- Dataset
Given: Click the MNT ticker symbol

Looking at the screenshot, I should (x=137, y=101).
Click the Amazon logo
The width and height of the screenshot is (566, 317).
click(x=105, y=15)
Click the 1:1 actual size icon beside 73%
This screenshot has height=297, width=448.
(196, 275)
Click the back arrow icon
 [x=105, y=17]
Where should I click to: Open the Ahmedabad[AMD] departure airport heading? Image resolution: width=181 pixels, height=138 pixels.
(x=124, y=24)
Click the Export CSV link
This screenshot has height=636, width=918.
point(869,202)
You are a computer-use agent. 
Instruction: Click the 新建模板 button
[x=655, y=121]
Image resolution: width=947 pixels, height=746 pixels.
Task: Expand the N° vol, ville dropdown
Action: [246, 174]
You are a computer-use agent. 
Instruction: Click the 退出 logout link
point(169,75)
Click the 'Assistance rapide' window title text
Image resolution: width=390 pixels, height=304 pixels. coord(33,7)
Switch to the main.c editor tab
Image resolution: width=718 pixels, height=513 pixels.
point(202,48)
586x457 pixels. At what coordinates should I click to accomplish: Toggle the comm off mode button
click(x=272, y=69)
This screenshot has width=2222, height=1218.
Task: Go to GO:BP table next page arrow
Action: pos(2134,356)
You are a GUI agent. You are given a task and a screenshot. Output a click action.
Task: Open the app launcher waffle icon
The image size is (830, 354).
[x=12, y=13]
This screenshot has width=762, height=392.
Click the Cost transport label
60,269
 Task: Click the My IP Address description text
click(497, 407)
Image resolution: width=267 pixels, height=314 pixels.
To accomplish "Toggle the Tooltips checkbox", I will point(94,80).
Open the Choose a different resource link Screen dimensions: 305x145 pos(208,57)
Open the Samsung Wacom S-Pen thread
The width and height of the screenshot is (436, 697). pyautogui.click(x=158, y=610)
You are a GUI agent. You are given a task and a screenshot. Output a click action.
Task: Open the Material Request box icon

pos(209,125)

- Activity
Only the lines above starting at the one containing "Image resolution: width=267" and ending at the one containing "Open the Choose", both included, are to be returned, exactly as they read.

- Exercise result
Image resolution: width=267 pixels, height=314 pixels.
To accomplish "Toggle the Tooltips checkbox", I will point(94,80).
Open the Choose a different resource link Screen dimensions: 305x145 pos(208,57)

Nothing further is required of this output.